Depuis, la création d’une boutique officielle en ligne est venue étoffer une offre fédérale principalement orientée vers les 105 000 licenciés.
La création d’une boutique fédérale en jeu
La même démarche a été effectuée par les organisateurs du Tour de France qui a généré la création d’une soixantaine de produits dérivés. Ce nombre très faible eu égard à la notoriété de la Grande Boucle illustre les difficultés rencontrées par le cyclisme professionnel en la matière.
« Contrairement au foot, le cyclisme ne peut pas s’appuyer sur des clubs qui représentent une ville ou une région, explique le responsable marketing de Cofidis, Florent Poleyn. Il est donc plus difficile de s’identifier autrement qu’à travers des coureurs qui peuvent changer de team et amener leurs supporteurs avec eux. »
Quand un club de Ligue 1 dispose d’un fichier de supporteurs et abonnés comme cible naturelle et prioritaire, « notre fan-club n’a que 300 membres, constate Florent. Il est donc plus difficile de fidéliser les gens autour de produits dérivés, vêtements, maillots ou autres accessoires. »
En proposant ses tenues officielles sur sa boutique en ligne, à l’instar de ses homologues du World Tour, la formation de Cédric Vasseur assure le minimum syndical. Même les recettes émanant de la collection sportwear développée avec Van Rysel, du groupe Decathlon, restent marginales par rapport au budget de 15 M€, estimées aux alentours de 150 000 euros.
« Nous sommes dans un fonctionnement du sport à l’ancienne, il faut peut-être changer les mentalités »
En prenant de la hauteur, Bruno Schwobthaler constate que « l’intérêt existe, mais la réponse des équipes n’est pas adaptée au marché. Est-ce intéressant de générer au maximum 5 % de revenus supplémentaires, ne vaut-il pas mieux chercher ailleurs ? »
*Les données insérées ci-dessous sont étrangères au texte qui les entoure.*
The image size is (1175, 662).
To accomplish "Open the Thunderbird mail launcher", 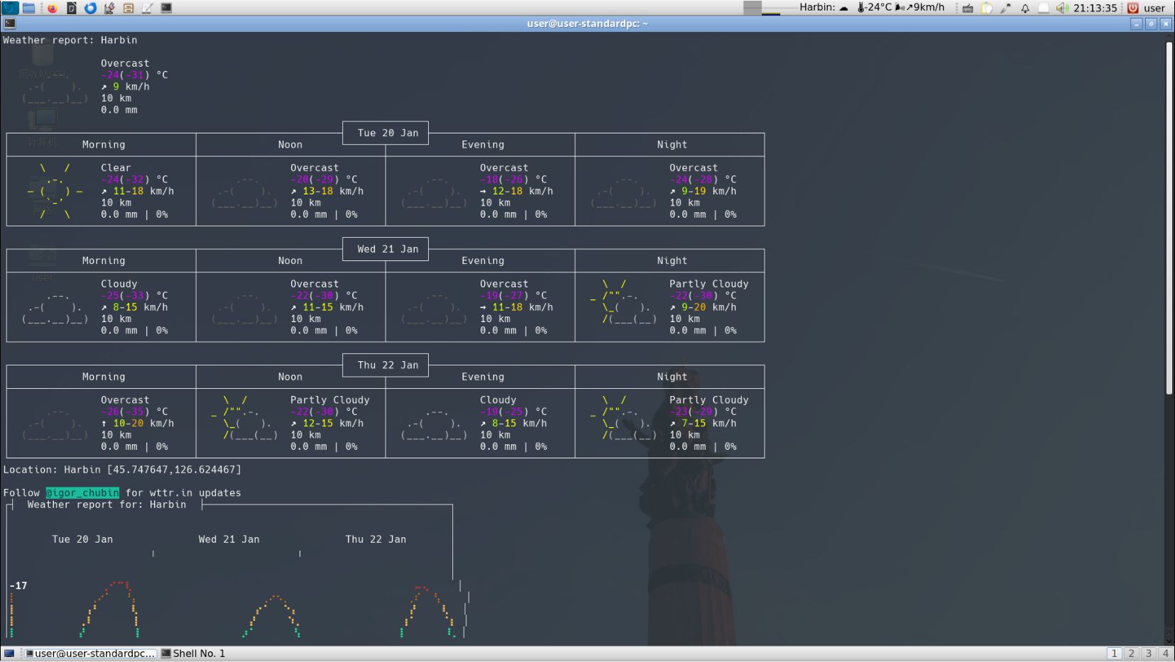I will 90,8.
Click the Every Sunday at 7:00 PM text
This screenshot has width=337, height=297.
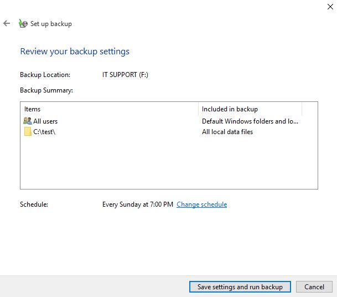tap(138, 204)
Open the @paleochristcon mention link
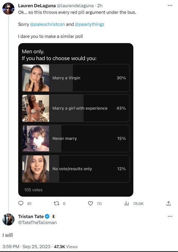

Les managers préfèrent insister sur la recherche de sponsoring, vitale. « Ou alors, pour s’inspirer des footeux, nous pourrions chez Cofidis, dont le siège est dans le Nord, communiquer autour de cette identité, comme l’ont fait les
« Men in Glaz » ou comme le font les « Wolfpacks » en Belgique. Sauf que cette saison aucun coureur originaire du Nord ne fait partie de l’effectif ! Et encore faut-il que les supporteurs aient envie de s’associer à une marque… » ce qui est évidemment tout sauf évident surtout quand on s’appelle TotalEnergies ou que l’identité visuelle, imposée par les codes couleurs des sponsors, pique les yeux ! Même si énormément de progrès ont été fait en la matière, on a bien compris qu’elles ne se situaient pas dans le design des tenues.
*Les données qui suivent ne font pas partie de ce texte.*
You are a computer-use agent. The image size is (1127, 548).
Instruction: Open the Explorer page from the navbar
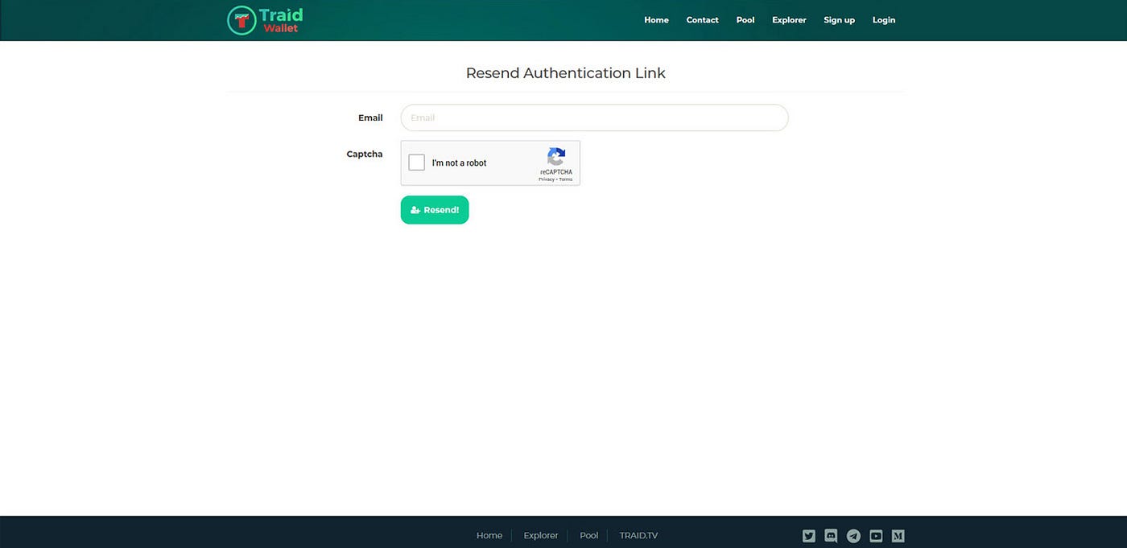788,19
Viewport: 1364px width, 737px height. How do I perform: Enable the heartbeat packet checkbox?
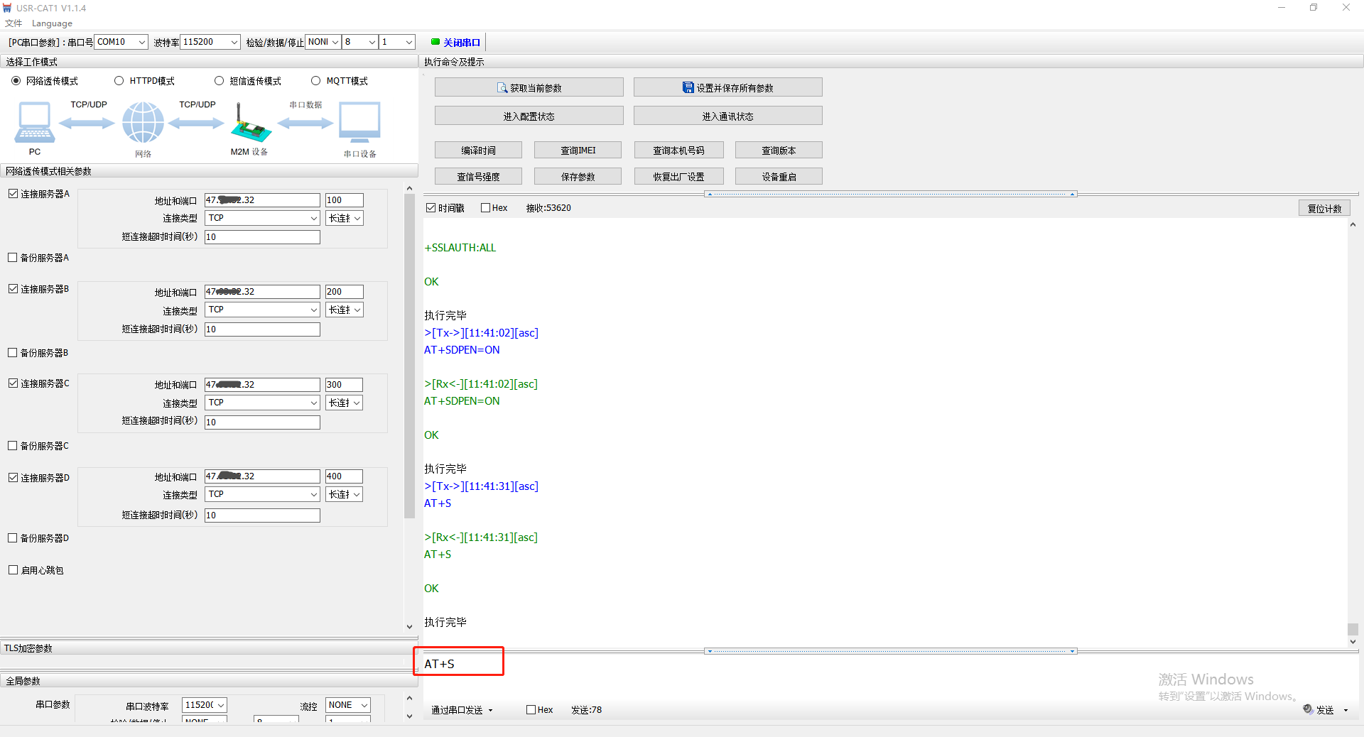(x=13, y=570)

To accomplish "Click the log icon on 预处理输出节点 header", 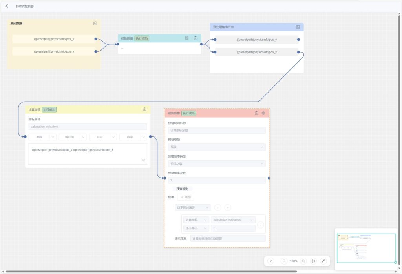I will pos(298,27).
« On observe de moins en moins de cyclistes du dimanche porter des maillots d’équipes pros, ils préfèrent plus de sobriété. »
Le cyclisme en retard sur son temps ?
Si une formation faisait appel à lui, le boss de Licensing for Growth commencerait par « une offre d’abord limitée à quelques produits officiels liés à l’entraînement, à la représentation. Le but serait de prendre un marché que les grandes marques ne prennent pas, à l’instar de la multitude de petites sociétés qui surfent sur le textile et la réplique de maillots, notamment les maillots vintage. L’idée serait rapidement de créer une identité déconnectée des sponsors. »
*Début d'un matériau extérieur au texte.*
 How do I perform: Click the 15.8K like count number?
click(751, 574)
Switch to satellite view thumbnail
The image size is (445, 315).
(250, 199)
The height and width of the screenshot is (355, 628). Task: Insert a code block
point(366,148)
Encore faudrait-il qu’une formation accepte d’investir dans ce domaine. Comme dans toutes les équipes de World Tour, chez Cofidis, Florent Poleyn est d’abord en charge du sponsoring, le merchandising passant bien après, « alors qu’il devrait y avoir une personne à plein temps, reconnait-il. Nous sommes dans un fonctionnement du sport à l’ancienne, il faut peut-être changer les mentalités. »
C’est d’autant plus dommage que, comme le rappelle Bruno Schwobthaler, « les valeurs du vélo sont fortes, mais ne sont pas récupérées par les équipes alors qu’il y aurait tellement de belles histoires à raconter. » Et de produits à vendre…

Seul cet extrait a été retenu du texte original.